Document:
-.-.-
During the war, the Prussian Confederation, led by the cities of Gdansk (Danzig), Elblag (Elbing) and Torun (Thorn) and gentry from Chelmno Land rose (February 1454) with Polish support against the Order's rule. The rebellion included also major cities from the Eastern part of Teutonic Order state i.e. Kneiphof.
The resulting war ended with Second Treaty of Thorn (October 1466), which provided for the Order's cession to the Polish crown of its rights over the western half of Prussia - Gdansk Pomerania, Elblag, Malbork and Chelmno districts and the bishopric of Warmia.
The eastern part of Prussia remained under the rule of the Order and its successors, until 1660 under Polish suzerainty as a Polish fief, becoming the Duchy of Prussia in 1525 when the Order's Grand Master Albert of Brandenburg adopted Lutheranism and secularised his land as hereditary ruler. In 1618 the Duchy of Prussia was inherited by Johann Sigismund, Elector of Brandenburg.
-.-.-
Data excerpts:
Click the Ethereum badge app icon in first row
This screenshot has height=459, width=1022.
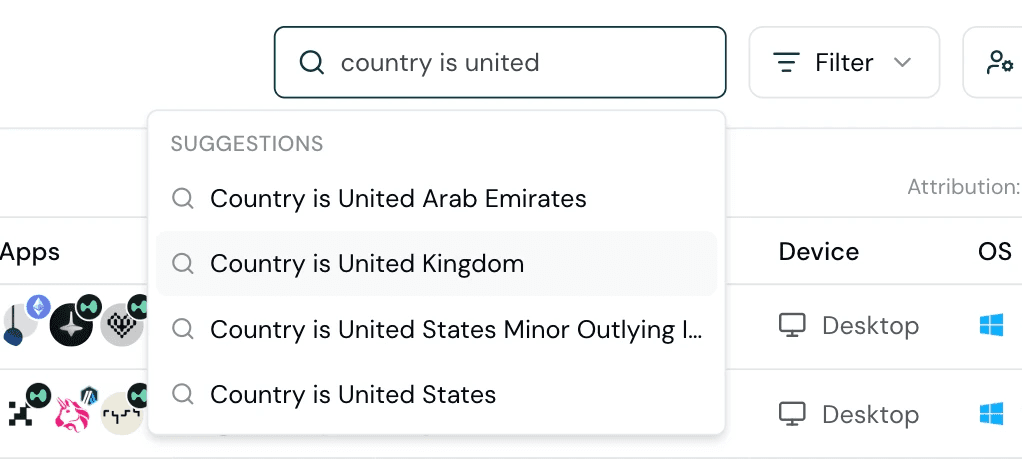coord(38,306)
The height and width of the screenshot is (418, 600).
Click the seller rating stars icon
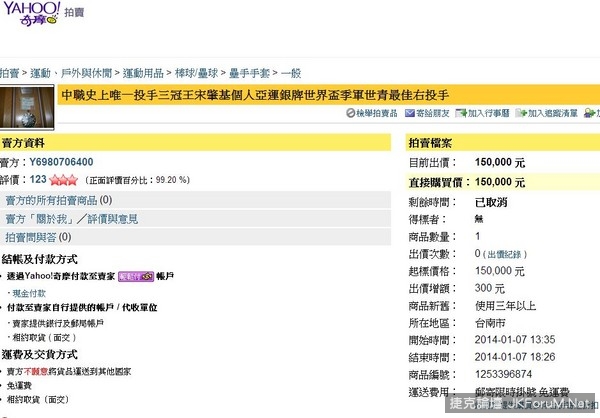[64, 180]
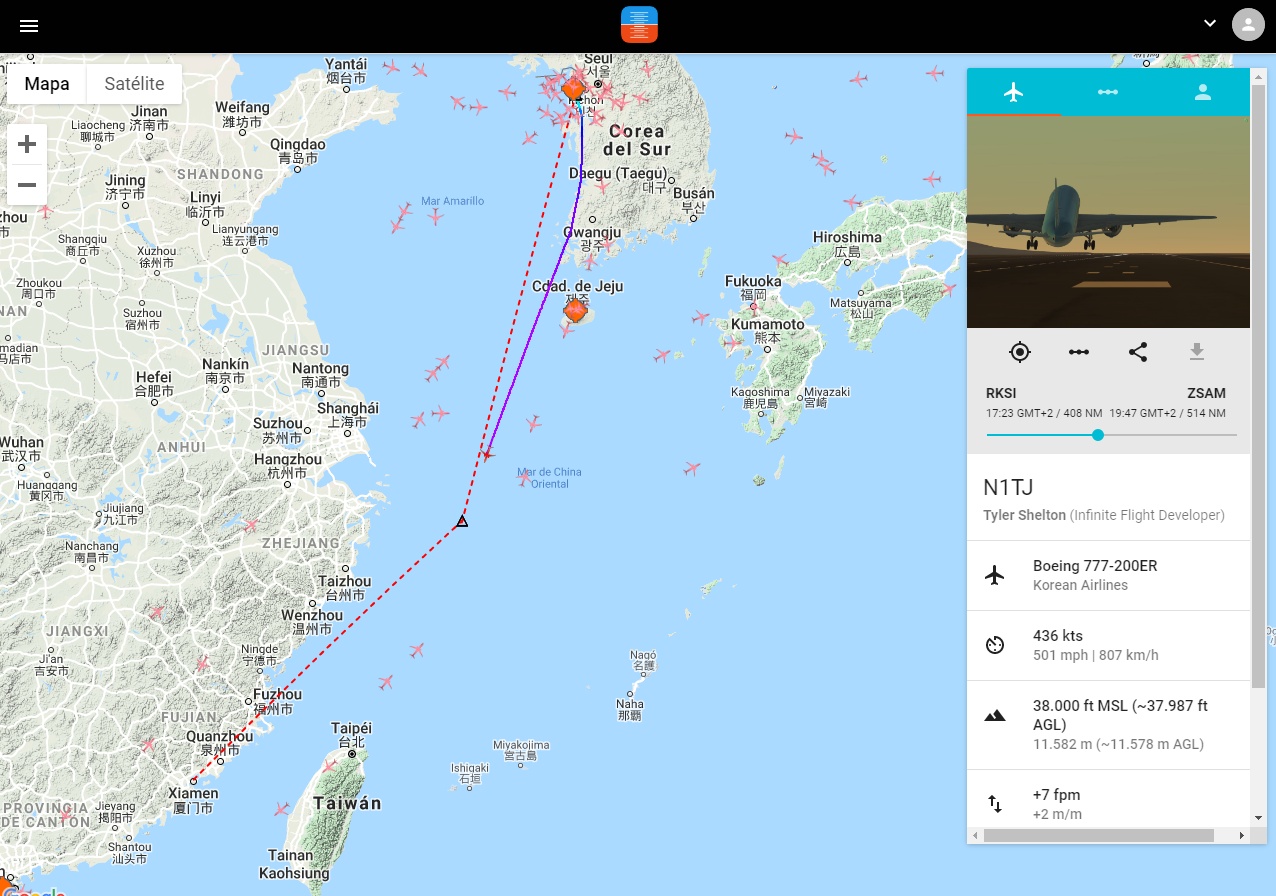
Task: Switch to the flight plan tab
Action: [1108, 92]
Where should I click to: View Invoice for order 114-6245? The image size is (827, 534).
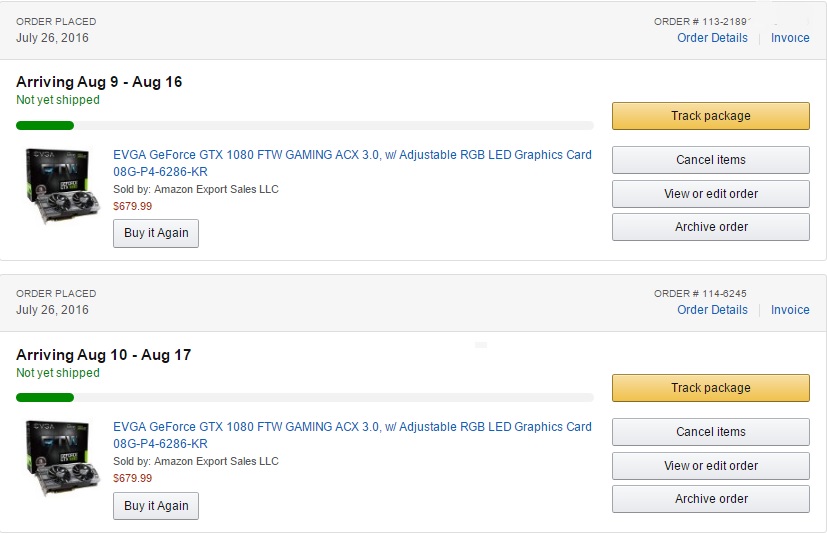(790, 310)
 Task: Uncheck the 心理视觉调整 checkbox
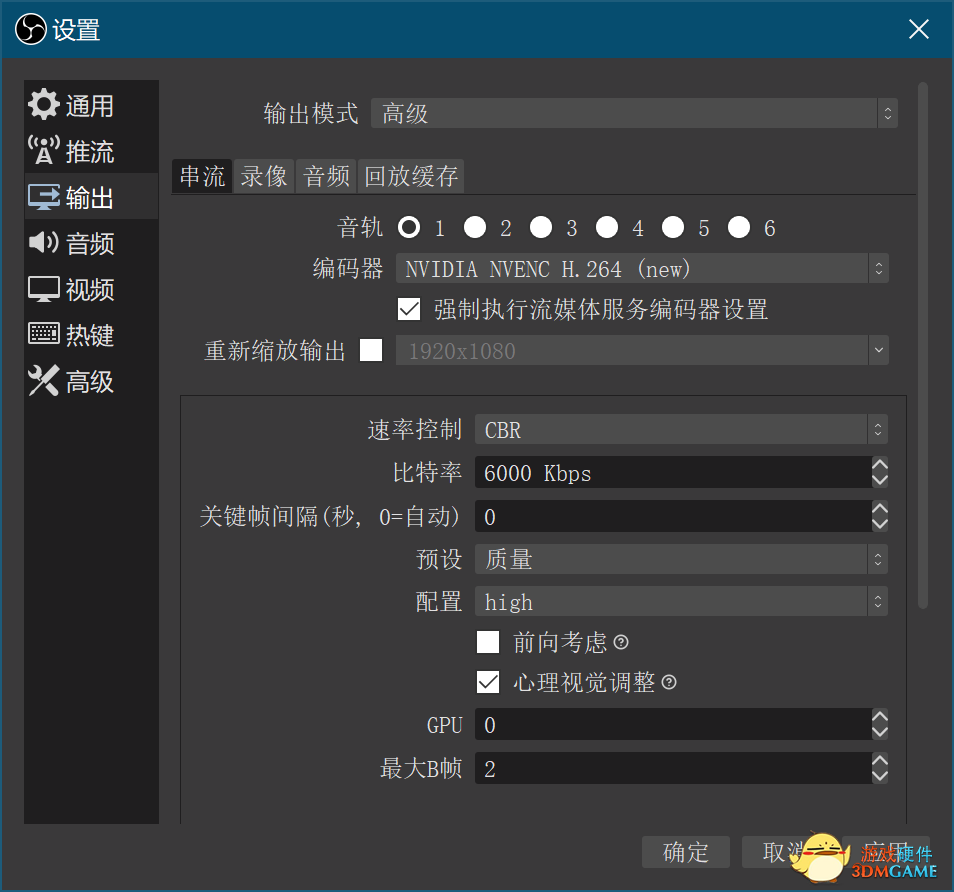click(x=488, y=682)
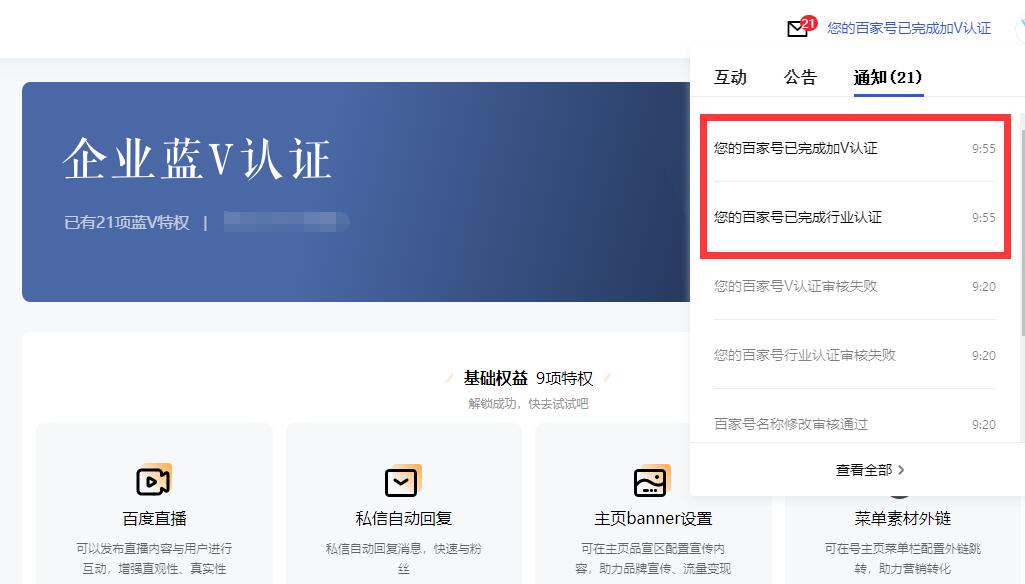The image size is (1025, 584).
Task: Click the 企业蓝V认证 banner title
Action: (197, 160)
-.-.-
Stated goal A:
Using the passage on Prussian history, answer each question below, marking your answers (i), (ii), and (iii):
(i) In what month and year did the Prussian Confederation rise against the Order's rule?
(ii) Which treaty ended the resulting war, and when was it concluded?
(iii) Who inherited the Duchy of Prussia in 1618?
Stated goal B: Summarize the passage on Prussian history in two sentences.

Task result A:
(i) February 1454.
(ii) The Second Treaty of Thorn, in October 1466.
(iii) Johann Sigismund, Elector of Brandenburg.

Task result B: In February 1454, the Prussian Confederation, led by Gdansk, Elblag, and Torun and the gentry of Chelmno Land, rose with Polish support against the Order's rule, and the war ended with the Second Treaty of Thorn in October 1466, which ceded the Order's rights over western Prussia to the Polish crown. Eastern Prussia stayed under the Order and its successors as a Polish fief until 1660, became the Duchy of Prussia in 1525 when Grand Master Albert of Brandenburg adopted Lutheranism and secularized his land, and passed in 1618 to Johann Sigismund, Elector of Brandenburg.